Miss California and her "freedom of speech" (as Sarah Palin put it) and Donald Trump came to her defense. She said she thought marriage should be between a man and a woman. Her governor, Arnold, was more liberal "I'm for gay marriage zo long azz it is between a man and a voman."


Actually, those who want to preserve the institution of marriage should be eager to recruit gays and lesbians to get marriage since most other people have learned what a farce it is. "I wouldn't give two fucks for it," one nun told me. The lisbigay community (located somewhere near San Francisco I take it) wants all the rites and rights of full marriage as well as its benefits, such as alimony, divorce, and the right to adopt so they can eventually pay child support to someone they currently detest or loathe to feed children who are not theirs, just like straight people do.

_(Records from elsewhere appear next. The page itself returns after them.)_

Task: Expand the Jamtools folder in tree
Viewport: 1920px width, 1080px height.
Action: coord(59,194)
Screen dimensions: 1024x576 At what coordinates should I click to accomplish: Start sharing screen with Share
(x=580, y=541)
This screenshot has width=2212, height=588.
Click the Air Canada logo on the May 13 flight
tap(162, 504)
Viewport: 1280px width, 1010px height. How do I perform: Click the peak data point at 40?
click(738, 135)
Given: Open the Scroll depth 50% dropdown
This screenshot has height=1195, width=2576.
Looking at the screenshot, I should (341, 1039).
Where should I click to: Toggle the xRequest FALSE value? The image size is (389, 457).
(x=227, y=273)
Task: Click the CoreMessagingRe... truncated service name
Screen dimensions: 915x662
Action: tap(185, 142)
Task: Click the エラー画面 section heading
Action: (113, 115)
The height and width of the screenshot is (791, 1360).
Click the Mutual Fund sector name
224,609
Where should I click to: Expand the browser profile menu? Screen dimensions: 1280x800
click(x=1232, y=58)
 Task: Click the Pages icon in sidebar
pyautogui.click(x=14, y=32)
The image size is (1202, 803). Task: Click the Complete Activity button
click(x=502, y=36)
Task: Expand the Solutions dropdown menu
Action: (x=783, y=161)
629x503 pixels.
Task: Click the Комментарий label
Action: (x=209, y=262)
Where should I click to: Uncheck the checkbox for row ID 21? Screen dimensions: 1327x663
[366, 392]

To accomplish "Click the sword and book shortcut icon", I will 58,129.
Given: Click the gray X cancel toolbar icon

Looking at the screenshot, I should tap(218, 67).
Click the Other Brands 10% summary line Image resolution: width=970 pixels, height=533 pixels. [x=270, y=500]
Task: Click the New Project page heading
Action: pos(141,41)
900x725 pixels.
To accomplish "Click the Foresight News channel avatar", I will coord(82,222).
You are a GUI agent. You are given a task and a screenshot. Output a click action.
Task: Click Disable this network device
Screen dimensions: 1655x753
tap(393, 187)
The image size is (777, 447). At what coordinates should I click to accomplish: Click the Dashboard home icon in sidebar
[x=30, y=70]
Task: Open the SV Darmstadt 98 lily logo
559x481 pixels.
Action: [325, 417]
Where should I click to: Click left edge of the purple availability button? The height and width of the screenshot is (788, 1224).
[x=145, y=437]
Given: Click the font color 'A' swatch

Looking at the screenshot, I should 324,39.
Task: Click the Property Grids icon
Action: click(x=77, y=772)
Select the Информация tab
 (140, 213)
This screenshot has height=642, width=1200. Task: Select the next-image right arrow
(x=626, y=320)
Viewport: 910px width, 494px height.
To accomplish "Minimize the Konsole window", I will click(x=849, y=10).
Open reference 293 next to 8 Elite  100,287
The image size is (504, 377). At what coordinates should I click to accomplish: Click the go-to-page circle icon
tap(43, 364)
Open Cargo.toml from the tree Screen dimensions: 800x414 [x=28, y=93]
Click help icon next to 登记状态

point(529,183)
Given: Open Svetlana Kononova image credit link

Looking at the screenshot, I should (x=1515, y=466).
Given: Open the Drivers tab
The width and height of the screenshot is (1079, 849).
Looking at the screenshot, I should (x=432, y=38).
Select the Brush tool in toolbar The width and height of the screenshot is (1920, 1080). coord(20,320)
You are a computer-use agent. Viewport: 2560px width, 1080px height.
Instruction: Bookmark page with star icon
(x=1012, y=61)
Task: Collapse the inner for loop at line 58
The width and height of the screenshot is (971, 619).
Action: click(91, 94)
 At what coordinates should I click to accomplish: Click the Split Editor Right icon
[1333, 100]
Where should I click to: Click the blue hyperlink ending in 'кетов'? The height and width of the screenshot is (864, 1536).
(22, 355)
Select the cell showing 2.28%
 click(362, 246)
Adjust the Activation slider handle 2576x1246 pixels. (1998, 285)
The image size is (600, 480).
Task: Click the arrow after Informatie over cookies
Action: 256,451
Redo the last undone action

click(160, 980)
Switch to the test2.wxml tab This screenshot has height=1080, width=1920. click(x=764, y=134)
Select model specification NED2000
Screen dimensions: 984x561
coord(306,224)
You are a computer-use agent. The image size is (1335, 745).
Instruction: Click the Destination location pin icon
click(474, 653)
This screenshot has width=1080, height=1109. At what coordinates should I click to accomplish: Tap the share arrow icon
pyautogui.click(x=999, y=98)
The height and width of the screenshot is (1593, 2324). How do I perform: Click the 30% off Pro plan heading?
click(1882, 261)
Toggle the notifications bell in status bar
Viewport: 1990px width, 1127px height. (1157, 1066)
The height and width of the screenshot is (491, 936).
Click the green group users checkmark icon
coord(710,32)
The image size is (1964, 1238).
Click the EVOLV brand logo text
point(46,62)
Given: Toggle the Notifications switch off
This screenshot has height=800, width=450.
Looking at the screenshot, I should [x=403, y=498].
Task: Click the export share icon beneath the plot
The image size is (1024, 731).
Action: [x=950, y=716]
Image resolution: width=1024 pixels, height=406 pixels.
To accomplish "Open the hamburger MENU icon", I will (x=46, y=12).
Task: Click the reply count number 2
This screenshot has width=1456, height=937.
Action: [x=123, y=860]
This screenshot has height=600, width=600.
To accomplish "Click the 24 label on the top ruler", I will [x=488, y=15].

Notre Dame allumni and assorted and sundry Bishops are upset that Obama is speaking there because he believes in choice and allows stem-cell research. See, God doesn't like such things. In the words of a learned Bishop "I fart at research."


But on to Obama. He has chicken out on his promise to release the photos the ACLU filed for and were awared by the courts. He is already in violation of the law, but I suppose he will appeal. Meanwhile, the Republicans are making much of the possibility of that dried up old bitch who is third in line to be President may have been told about the torture and didn't try to stop it. Maybe tha's true and, if so, why impeachment was "not on the table." (That damn table again. Boots for Afghanistan are on the table, however.) Some more plausible Republicans (there's that swearword again) are suggesting a "Truth and Reconcilliation Commission" like they had is South African. The real problem with that is the "Reconcilliation" part.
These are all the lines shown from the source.